* [Excerpted text]:
[Start]
So we would see the revenue guide I gave and then we would see a gross margin in the 47 -- somewhere between 47 and the high 47s, low 47s to high 47s. So -- and then we have opex increasing. But beyond that, I'm not going to talk about September. I'm not going to give detail on fiscal '21.
I would just say that we believe we're investing in the right areas with -- and selecting the right products, building our capabilities to support growth in the market. And we expect to grow, and then we're driving for free cash flow generation. And I'll provide more during the next earnings call.
Operator
Our next question comes from Chris Caso with Raymond James.
Chris Caso -- Raymond James -- Analyst
Yes. Thank you. I guess first question is about the content opportunity between the premium tier and the mass tier phones when you transition to 5G. And I guess in the 4G generation, most of the content was in the premium-tier phones.
So that was, if I look at your total content opportunity, that was the largest part of your mix. Does that shift somewhat as you move to 5G because you're moving those mass-tier phones from such a low content to something? How does that change your sort of mix exposure of your total revenue between sort of premium-tier phones and mass-tier phones, obviously realizing mass-tier phones represent more volume?
Bob Bruggeworth -- President and Chief Executive Officer
Right. That's an excellent question, really. And I mentioned a little bit ago seeing -- not unusual to see $10 to $12 worth of RF content and sometimes even higher in some of our China-based handsets, which are primarily mass tier. They're at the higher end today, but that's what's driving down into the mass tier as we speak.
And so if you look at kind of percentage increase from 4G to 5G, it's much, much higher than -- it's more like two times in content now. And as we've talked about before, it's not only adding the 5G proper, if you will, content, but also bringing all of the 4G up to higher levels of capability as well in each of those 5G handsets. So to your point, we see content increases in the premium tier, for sure. But as a percentage of the total, they're more on the order of, call it, 20%, 25% of content increase, wherein the mass tier, you're seeing more like a double or even more of content.
[End]
* [Records for processing]:
[Start]
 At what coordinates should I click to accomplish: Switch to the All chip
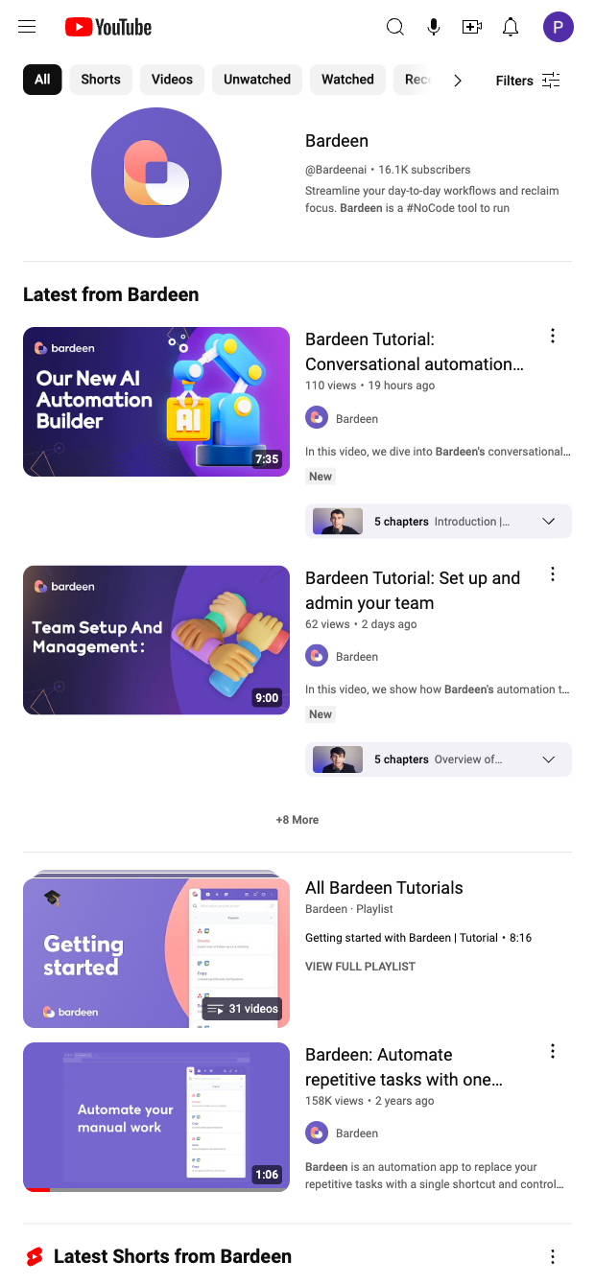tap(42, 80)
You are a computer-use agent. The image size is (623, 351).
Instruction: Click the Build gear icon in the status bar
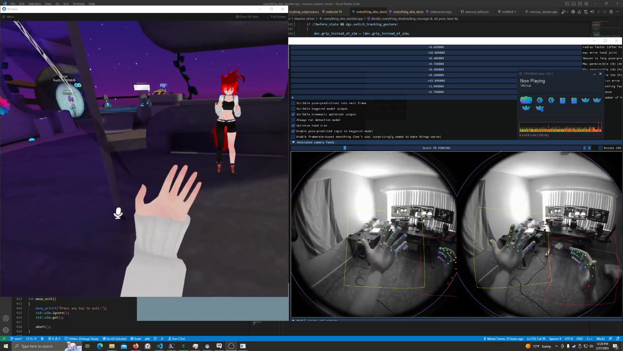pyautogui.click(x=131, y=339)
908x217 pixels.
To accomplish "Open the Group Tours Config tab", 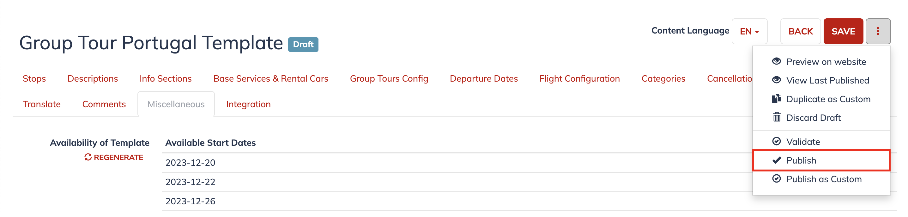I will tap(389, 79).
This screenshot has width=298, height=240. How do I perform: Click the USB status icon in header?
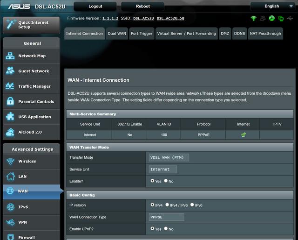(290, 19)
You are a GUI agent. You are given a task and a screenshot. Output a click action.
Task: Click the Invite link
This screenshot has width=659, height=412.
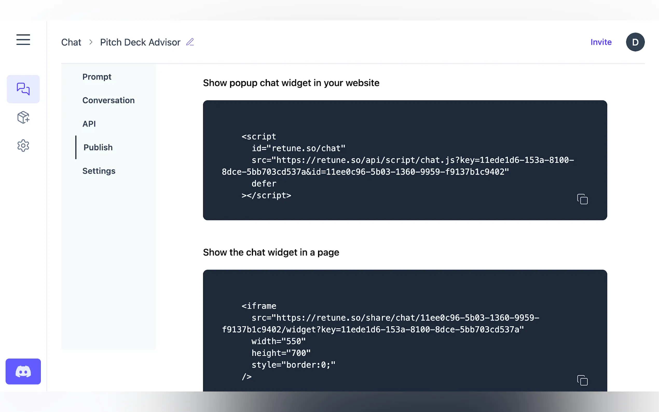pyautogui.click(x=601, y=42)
[End]
* [Task list]:
1. Rewrite the earnings call excerpt between "So we would" and "on fiscal '21.", inclusive, substituting "operating expenses" for "opex".
2. Render the records from the line containing "This screenshot has width=298, height=240." through the end of the records as a two-column CSV with the columns "instruction" and "answer". Include one row per request, put each value in a single quoted field with line breaks turned into spaces, and leave the pictures out.

* [Responses by task]:
1.
So we would see the revenue guide I gave and then we would see a gross margin in the 47 -- somewhere between 47 and the high 47s, low 47s to high 47s. So -- and then we have operating expenses increasing. But beyond that, I'm not going to talk about September. I'm not going to give detail on fiscal '21.

2.
instruction,answer
"This screenshot has width=298, height=240. How do I perform: Click the USB status icon in header?","(290, 19)"
"You are a GUI agent. You are given a task and a screenshot. Output a click action. Task: Click the Invite link This screenshot has width=659, height=412.","pyautogui.click(x=601, y=42)"